- **Task to carry out**: Emit all the data exactly as provided.

Collected data:
______
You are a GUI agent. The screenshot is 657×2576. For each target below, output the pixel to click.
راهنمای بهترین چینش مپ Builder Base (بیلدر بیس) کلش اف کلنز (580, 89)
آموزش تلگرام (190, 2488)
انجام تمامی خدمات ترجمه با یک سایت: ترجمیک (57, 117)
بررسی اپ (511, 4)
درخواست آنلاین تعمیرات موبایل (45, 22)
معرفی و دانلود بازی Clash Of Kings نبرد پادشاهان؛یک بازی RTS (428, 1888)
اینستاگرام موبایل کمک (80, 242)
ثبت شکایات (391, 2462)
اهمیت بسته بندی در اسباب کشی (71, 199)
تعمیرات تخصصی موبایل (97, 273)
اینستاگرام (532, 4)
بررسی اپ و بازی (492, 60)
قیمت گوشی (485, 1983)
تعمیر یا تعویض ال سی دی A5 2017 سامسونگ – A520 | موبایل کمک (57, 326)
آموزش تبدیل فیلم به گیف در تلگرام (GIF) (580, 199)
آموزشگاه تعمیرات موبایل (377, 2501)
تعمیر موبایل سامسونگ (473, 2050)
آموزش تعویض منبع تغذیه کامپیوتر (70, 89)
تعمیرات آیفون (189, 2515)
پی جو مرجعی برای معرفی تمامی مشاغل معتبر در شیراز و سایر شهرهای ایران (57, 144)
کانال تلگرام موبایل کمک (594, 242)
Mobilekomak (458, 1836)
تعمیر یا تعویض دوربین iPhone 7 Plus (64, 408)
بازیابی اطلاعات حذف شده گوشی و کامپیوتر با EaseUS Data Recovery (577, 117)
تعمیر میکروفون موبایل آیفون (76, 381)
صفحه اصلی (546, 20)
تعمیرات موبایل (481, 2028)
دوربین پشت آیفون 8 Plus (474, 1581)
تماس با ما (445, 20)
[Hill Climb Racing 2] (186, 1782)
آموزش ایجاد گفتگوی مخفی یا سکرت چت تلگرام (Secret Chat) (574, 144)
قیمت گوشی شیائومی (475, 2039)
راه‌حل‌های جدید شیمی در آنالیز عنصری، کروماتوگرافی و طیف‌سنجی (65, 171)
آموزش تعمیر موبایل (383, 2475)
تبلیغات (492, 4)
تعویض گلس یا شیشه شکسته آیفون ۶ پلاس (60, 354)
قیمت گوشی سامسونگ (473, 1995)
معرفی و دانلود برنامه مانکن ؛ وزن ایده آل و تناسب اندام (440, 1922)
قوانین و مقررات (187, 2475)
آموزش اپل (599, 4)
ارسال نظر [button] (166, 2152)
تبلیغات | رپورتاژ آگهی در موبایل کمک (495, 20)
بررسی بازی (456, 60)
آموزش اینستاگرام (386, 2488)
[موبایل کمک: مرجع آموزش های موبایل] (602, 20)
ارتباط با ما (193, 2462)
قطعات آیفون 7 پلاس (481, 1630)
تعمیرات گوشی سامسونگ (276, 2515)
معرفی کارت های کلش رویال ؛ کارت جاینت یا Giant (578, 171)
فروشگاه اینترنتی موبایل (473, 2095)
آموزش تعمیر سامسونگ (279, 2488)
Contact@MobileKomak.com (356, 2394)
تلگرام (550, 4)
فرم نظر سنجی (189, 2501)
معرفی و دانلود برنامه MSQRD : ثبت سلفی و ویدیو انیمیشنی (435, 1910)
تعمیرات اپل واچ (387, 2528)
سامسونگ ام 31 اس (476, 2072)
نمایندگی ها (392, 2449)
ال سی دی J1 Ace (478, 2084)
______
- **Final answer**:
You are a GUI agent. The screenshot is 657×2576. For each target below, output the pixel to click.
راهنمای بهترین چینش مپ Builder Base (بیلدر بیس) کلش اف کلنز (580, 89)
آموزش تلگرام (190, 2488)
انجام تمامی خدمات ترجمه با یک سایت: ترجمیک (57, 117)
بررسی اپ (511, 4)
درخواست آنلاین تعمیرات موبایل (45, 22)
معرفی و دانلود بازی Clash Of Kings نبرد پادشاهان؛یک بازی RTS (428, 1888)
اینستاگرام موبایل کمک (80, 242)
ثبت شکایات (391, 2462)
اهمیت بسته بندی در اسباب کشی (71, 199)
تعمیرات تخصصی موبایل (97, 273)
اینستاگرام (532, 4)
بررسی اپ و بازی (492, 60)
قیمت گوشی (485, 1983)
تعمیر یا تعویض ال سی دی A5 2017 سامسونگ – A520 | موبایل کمک (57, 326)
آموزش تبدیل فیلم به گیف در تلگرام (GIF) (580, 199)
آموزشگاه تعمیرات موبایل (377, 2501)
تعمیر موبایل سامسونگ (473, 2050)
آموزش تعویض منبع تغذیه کامپیوتر (70, 89)
تعمیرات آیفون (189, 2515)
پی جو مرجعی برای معرفی تمامی مشاغل معتبر در شیراز و سایر شهرهای ایران (57, 144)
کانال تلگرام موبایل کمک (594, 242)
Mobilekomak (458, 1836)
تعمیر یا تعویض دوربین iPhone 7 Plus (64, 408)
بازیابی اطلاعات حذف شده گوشی و کامپیوتر با EaseUS Data Recovery (577, 117)
تعمیر میکروفون موبایل آیفون (76, 381)
صفحه اصلی (546, 20)
تعمیرات موبایل (481, 2028)
دوربین پشت آیفون 8 Plus (474, 1581)
تماس با ما (445, 20)
[Hill Climb Racing 2] (186, 1782)
آموزش ایجاد گفتگوی مخفی یا سکرت چت تلگرام (Secret Chat) (574, 144)
قیمت گوشی شیائومی (475, 2039)
راه‌حل‌های جدید شیمی در آنالیز عنصری، کروماتوگرافی و طیف‌سنجی (65, 171)
آموزش تعمیر موبایل (383, 2475)
تبلیغات (492, 4)
تعویض گلس یا شیشه شکسته آیفون ۶ پلاس (60, 354)
قیمت گوشی سامسونگ (473, 1995)
معرفی و دانلود برنامه مانکن ؛ وزن ایده آل و تناسب اندام (440, 1922)
قوانین و مقررات (187, 2475)
آموزش اپل (599, 4)
ارسال نظر [button] (166, 2152)
تبلیغات | رپورتاژ آگهی در موبایل کمک (495, 20)
بررسی بازی (456, 60)
آموزش اینستاگرام (386, 2488)
[موبایل کمک: مرجع آموزش های موبایل] (602, 20)
ارتباط با ما (193, 2462)
قطعات آیفون 7 پلاس (481, 1630)
تعمیرات گوشی سامسونگ (276, 2515)
معرفی کارت های کلش رویال ؛ کارت جاینت یا Giant (578, 171)
فروشگاه اینترنتی موبایل (473, 2095)
آموزش تعمیر سامسونگ (279, 2488)
Contact@MobileKomak.com (356, 2394)
تلگرام (550, 4)
فرم نظر سنجی (189, 2501)
معرفی و دانلود برنامه MSQRD : ثبت سلفی و ویدیو انیمیشنی (435, 1910)
تعمیرات اپل واچ (387, 2528)
سامسونگ ام 31 اس (476, 2072)
نمایندگی ها (392, 2449)
ال سی دی J1 Ace (478, 2084)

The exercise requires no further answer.